Exercise prompt
Return exactly the lines below, starting with the one that has "1980 - 1989 (46, 2299)" and going on through the one that has "[ACCESORIU MIXER MORTAR".

┌─ Extracted information

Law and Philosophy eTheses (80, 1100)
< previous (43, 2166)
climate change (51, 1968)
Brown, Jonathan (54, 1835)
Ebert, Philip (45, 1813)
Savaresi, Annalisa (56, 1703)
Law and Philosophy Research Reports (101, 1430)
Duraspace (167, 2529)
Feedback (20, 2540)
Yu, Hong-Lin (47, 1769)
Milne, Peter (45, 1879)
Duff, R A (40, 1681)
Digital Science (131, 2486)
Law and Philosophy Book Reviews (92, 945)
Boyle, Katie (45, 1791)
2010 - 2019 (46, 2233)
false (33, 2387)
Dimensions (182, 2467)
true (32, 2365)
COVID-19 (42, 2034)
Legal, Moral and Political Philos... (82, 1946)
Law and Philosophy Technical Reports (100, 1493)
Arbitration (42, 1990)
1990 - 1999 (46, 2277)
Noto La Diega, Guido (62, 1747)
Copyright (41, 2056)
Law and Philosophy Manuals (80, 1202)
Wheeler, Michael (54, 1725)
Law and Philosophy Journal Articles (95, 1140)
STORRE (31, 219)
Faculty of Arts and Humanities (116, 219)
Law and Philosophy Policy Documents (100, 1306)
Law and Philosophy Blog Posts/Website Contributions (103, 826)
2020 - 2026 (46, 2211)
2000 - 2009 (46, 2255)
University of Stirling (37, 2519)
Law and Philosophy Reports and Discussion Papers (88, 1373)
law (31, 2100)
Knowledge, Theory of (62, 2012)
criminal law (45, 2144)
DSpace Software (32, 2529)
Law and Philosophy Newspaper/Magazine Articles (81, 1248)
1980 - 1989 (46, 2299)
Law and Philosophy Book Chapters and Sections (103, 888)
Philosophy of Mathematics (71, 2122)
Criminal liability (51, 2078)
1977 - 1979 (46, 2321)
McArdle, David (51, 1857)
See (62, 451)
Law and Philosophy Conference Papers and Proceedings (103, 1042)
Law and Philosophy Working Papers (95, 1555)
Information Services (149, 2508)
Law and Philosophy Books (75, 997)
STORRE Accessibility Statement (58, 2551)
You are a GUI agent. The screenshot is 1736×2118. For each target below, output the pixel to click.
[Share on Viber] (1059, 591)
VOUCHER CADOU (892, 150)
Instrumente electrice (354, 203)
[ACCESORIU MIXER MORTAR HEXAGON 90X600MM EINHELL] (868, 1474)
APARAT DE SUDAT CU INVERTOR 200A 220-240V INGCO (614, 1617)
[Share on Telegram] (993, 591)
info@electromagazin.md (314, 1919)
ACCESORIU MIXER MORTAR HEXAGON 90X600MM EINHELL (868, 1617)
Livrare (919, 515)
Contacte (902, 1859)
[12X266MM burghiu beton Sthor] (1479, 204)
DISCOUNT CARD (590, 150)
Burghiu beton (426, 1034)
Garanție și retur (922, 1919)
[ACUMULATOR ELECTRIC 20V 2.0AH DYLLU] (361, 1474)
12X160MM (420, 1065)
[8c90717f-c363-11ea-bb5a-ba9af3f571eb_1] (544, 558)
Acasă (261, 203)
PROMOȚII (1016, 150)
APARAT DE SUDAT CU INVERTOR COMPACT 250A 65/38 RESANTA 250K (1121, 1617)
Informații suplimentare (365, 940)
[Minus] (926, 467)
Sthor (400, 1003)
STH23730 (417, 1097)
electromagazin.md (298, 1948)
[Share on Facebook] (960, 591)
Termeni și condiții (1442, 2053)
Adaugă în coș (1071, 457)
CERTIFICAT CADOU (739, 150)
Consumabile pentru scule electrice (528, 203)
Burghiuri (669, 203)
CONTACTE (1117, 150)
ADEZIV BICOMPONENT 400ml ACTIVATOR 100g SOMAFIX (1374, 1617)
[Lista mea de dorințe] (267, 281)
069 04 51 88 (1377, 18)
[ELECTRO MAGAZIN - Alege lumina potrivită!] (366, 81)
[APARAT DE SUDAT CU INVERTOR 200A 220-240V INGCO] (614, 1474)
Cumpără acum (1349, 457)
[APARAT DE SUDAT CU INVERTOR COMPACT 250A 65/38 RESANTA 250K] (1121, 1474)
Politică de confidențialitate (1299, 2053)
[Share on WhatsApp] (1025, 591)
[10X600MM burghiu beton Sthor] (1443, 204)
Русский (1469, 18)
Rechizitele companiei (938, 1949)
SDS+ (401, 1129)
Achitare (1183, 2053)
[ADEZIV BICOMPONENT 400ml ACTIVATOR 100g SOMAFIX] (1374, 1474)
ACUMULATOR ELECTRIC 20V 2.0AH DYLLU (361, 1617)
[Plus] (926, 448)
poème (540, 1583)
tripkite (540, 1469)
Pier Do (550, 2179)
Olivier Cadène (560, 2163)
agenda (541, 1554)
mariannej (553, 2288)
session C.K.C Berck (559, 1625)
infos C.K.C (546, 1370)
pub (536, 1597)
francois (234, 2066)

└─

Written response
1980 - 1989 (46, 2299)
Law and Philosophy Book Chapters and Sections (103, 888)
Philosophy of Mathematics (71, 2122)
Criminal liability (51, 2078)
1977 - 1979 (46, 2321)
McArdle, David (51, 1857)
See (62, 451)
Law and Philosophy Conference Papers and Proceedings (103, 1042)
Law and Philosophy Working Papers (95, 1555)
Information Services (149, 2508)
Law and Philosophy Books (75, 997)
STORRE Accessibility Statement (58, 2551)
You are a GUI agent. The screenshot is 1736×2118. For each target below, output the pixel to click.
[Share on Viber] (1059, 591)
VOUCHER CADOU (892, 150)
Instrumente electrice (354, 203)
[ACCESORIU MIXER MORTAR HEXAGON 90X600MM EINHELL] (868, 1474)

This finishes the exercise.